= TEXT EXCERPT =
== == ==
Adventures in Bookland: Fiefdom by Dan Abnett and Nik Vincent

Fiefdom
Fiefdom

OK, if dogs could talk, what would they say? It’s easy with cats: they, of course, can talk, but they’re obviously not going to have conversations with the servile class. But dogs, what would they say?

At first thought, I’d have said, ‘Bone!’ or ‘Walks!’, with great enthusiasm. But that is to do down dogs – and besides, that’s pretty much what they always say when they can talk (or, in the wonderful film Up!, ‘Squirrel!’). You know, that’s too easy. Sure, some would go for the monosyllabic whuff of enthusiasm, but others would be more considered, more thoughtful, more mellow: they’d drop their head to one side, loll their tongues and say, ‘Bones, walks, sleep, huh, huh, master, love.’

Yes, I set off this review trying to make a case for literary dogs and I don’t seem to have made it to my destination. Neither does the Dan man (the world’s hardest working author): the protagonists of Fiefdom are dog soldiers, genetically modified to protect mankind and then, finding themselves the only survivors of an Ice Age, living on in the U-Bahn tunnels under Berlin. But, being dogs, once, their vocabulary proves rather limited, and though the book has all the Dandroid’s usual narrative drive, there’s a limit to how many times you can hear a dog soldier saying, ‘Tougher and tough’ before it begins to pall a little. Still, for a blood-soaked light tube train read (particularly appropriate given its U-Bahn setting), it rattles along as quickly as the new rolling stock on the Metropolitan line.
== == ==
= ACTIONS TO TAKE =
(a) From the Fiefdom review, return the passage that begins at the words "Adventures in Bookland: Fiefdom" and stops after "dogs, what would they say?", copied word for word.
(b) According to the Fiefdom review, where do the dog soldiers live after surviving the Ice Age?

= RECORDS SUPPLIED =
== == ==
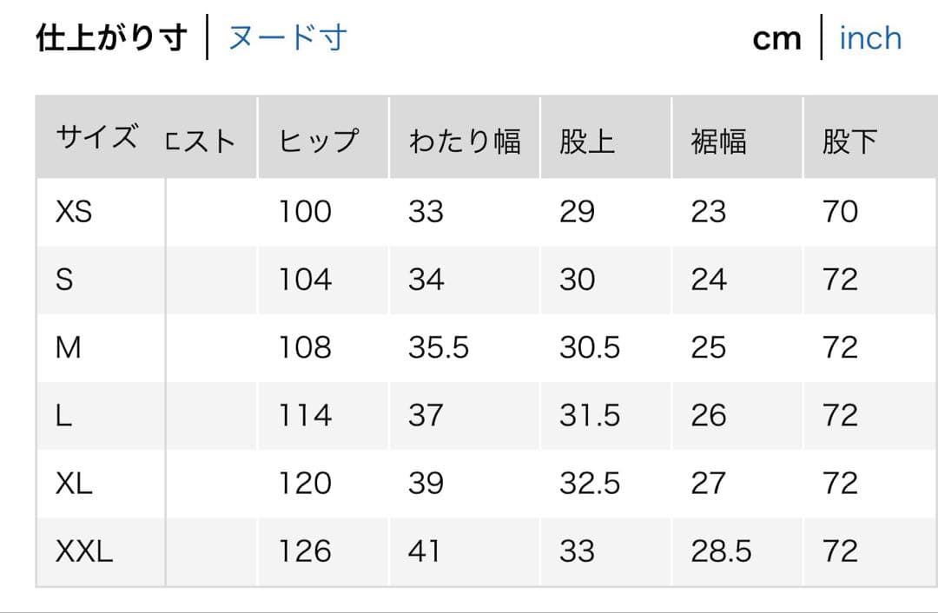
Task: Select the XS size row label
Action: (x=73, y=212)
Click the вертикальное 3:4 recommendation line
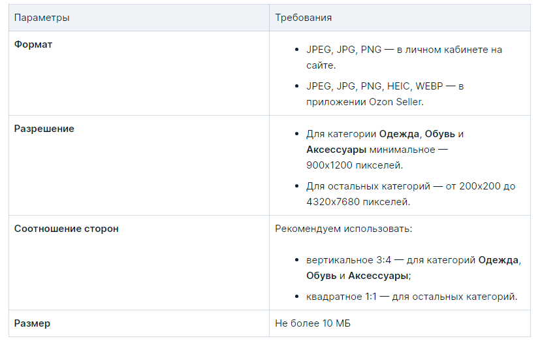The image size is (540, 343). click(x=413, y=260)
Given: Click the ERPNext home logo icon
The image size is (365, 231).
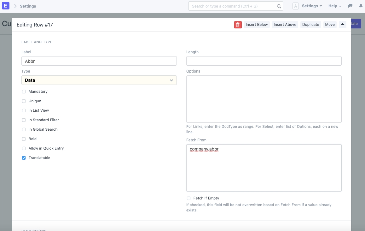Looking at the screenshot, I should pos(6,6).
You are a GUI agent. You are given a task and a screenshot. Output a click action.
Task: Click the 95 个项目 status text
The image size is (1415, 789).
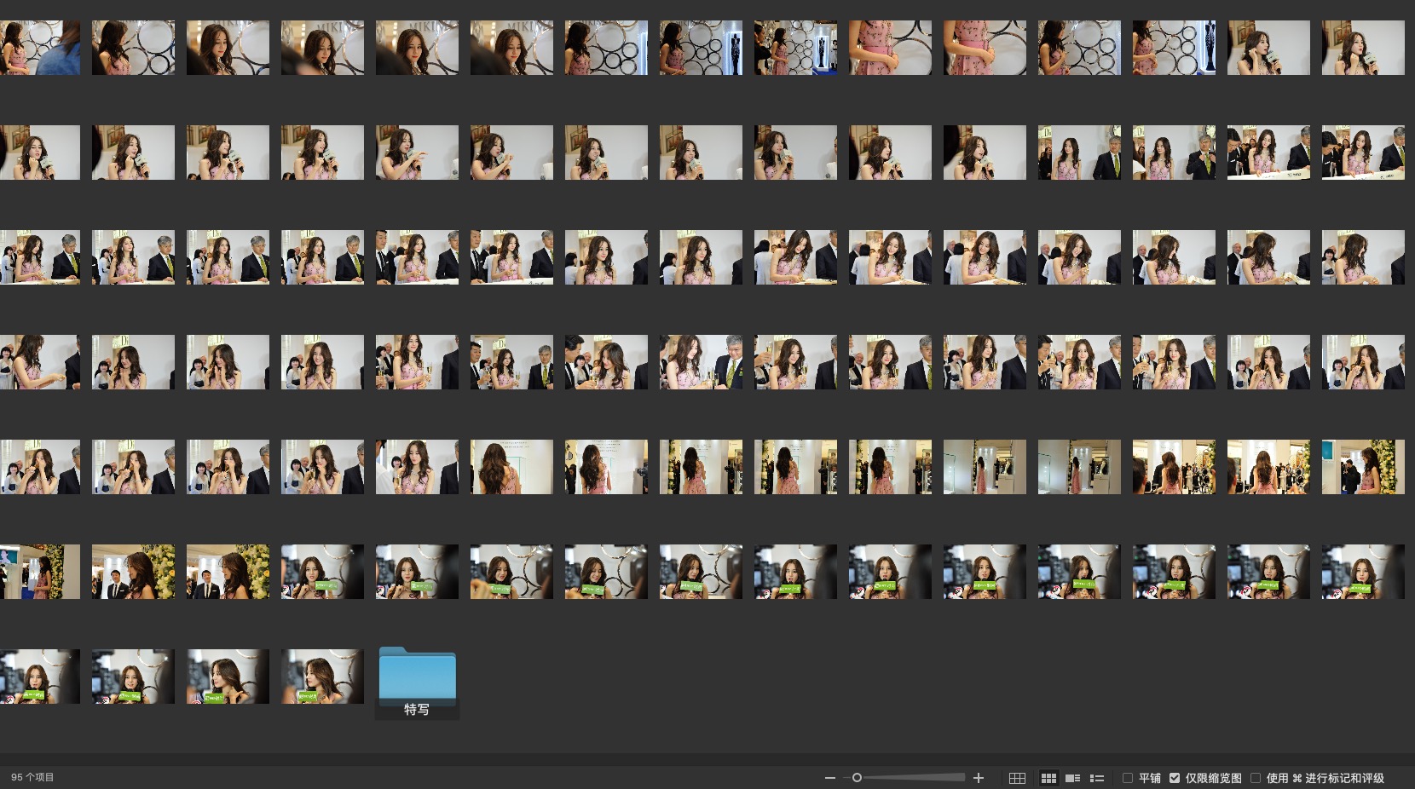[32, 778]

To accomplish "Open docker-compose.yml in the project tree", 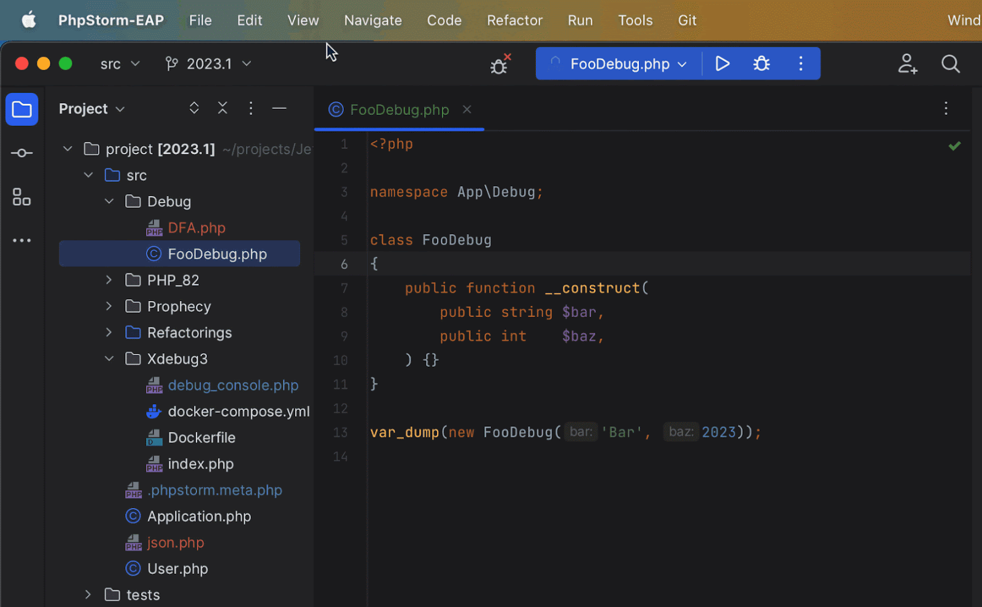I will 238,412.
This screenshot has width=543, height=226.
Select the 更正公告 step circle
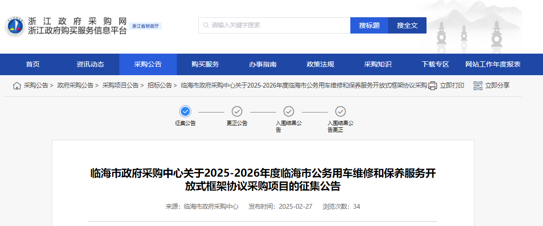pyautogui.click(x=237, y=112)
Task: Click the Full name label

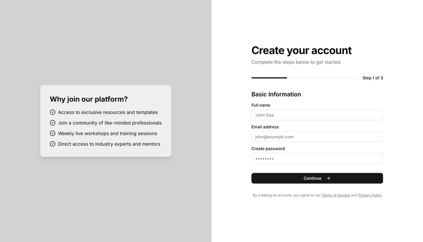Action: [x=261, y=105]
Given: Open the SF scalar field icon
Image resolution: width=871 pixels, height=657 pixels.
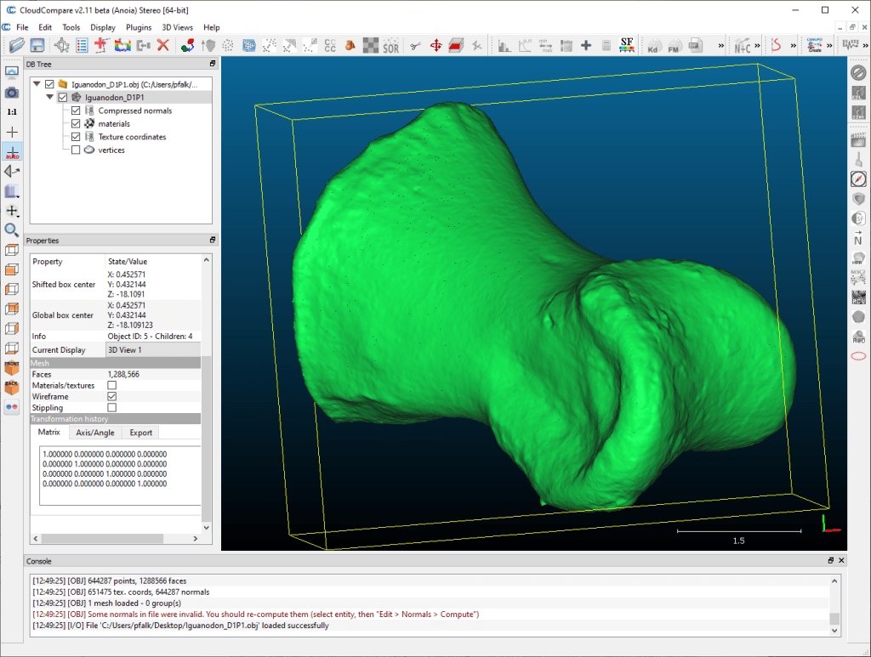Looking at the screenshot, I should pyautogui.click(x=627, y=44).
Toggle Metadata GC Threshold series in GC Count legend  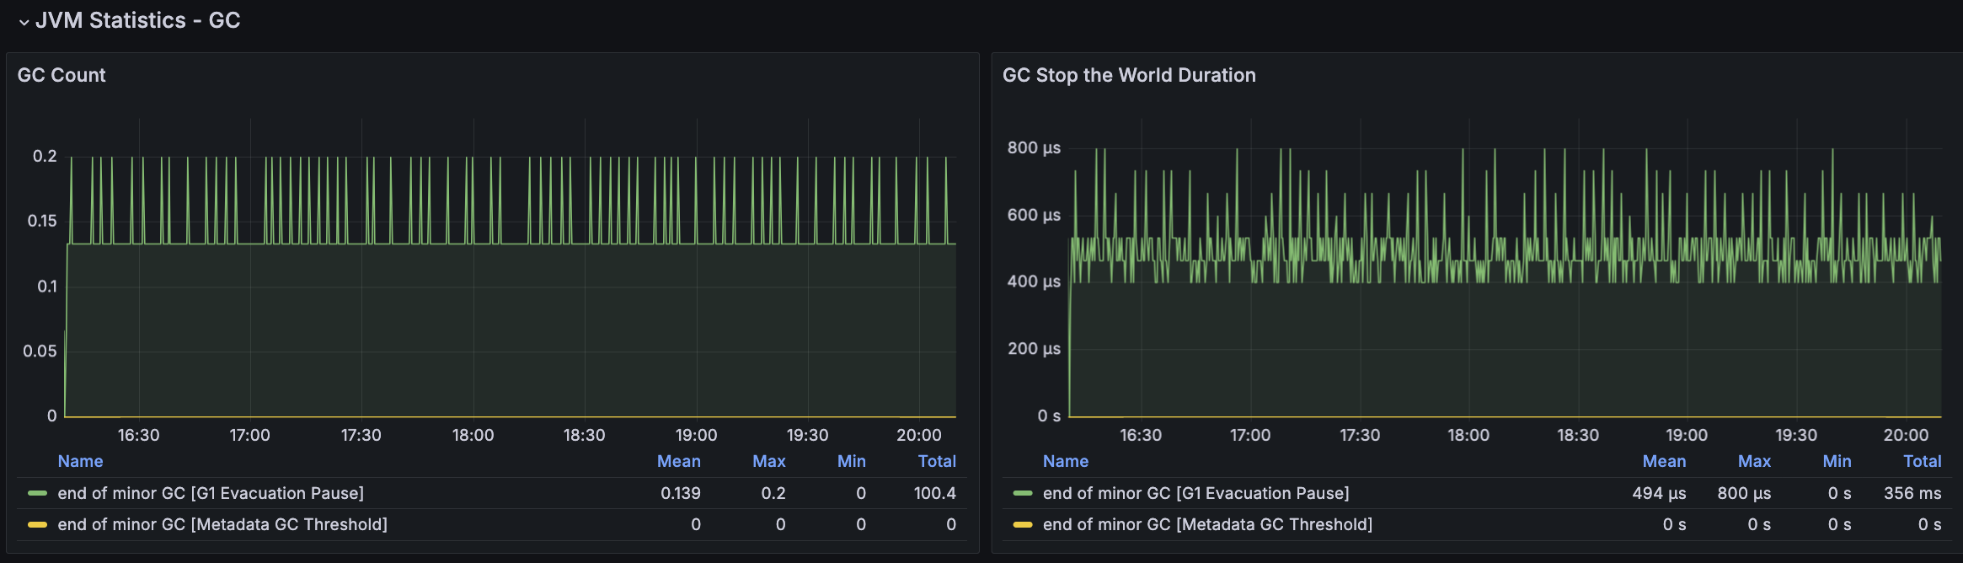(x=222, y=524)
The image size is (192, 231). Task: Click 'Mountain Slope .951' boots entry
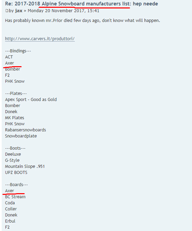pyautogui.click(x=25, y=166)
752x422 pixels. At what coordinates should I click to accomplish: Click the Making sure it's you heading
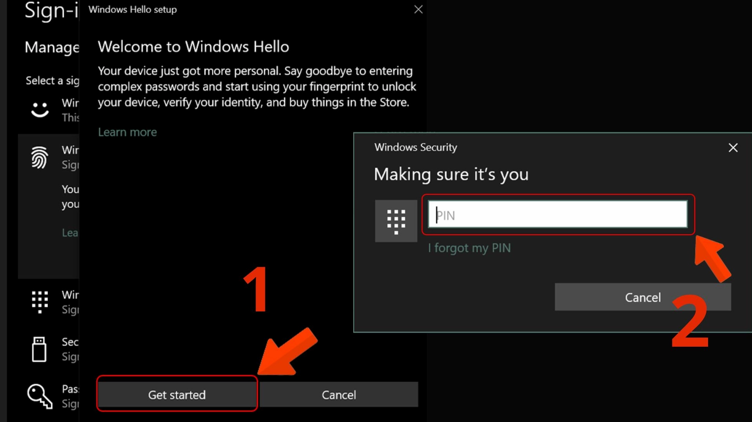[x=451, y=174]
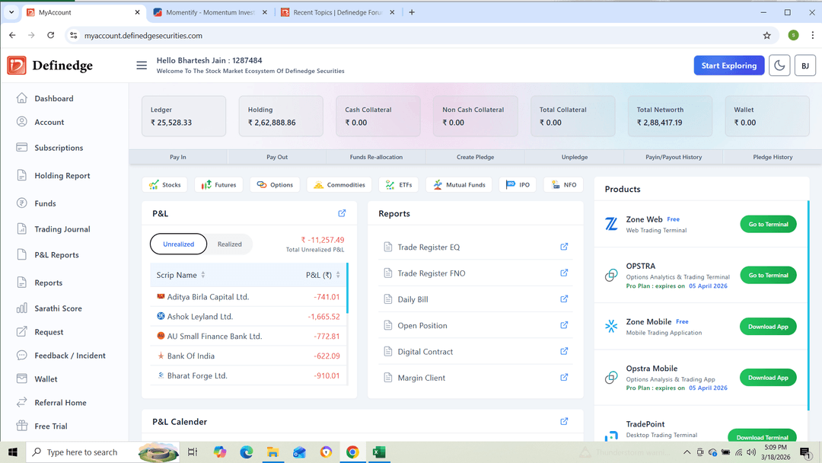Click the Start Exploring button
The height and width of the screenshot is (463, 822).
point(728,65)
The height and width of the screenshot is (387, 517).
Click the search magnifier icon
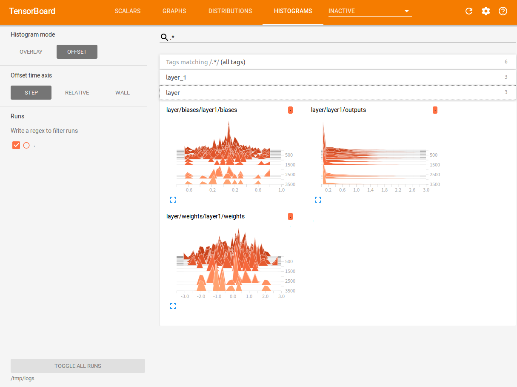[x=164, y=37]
== == ==
= TASK RESPONSES =
(a)
Adventures in Bookland: Fiefdom by Dan Abnett and Nik Vincent

Fiefdom
Fiefdom

OK, if dogs could talk, what would they say? It’s easy with cats: they, of course, can talk, but they’re obviously not going to have conversations with the servile class. But dogs, what would they say?

(b) In the U-Bahn tunnels under Berlin.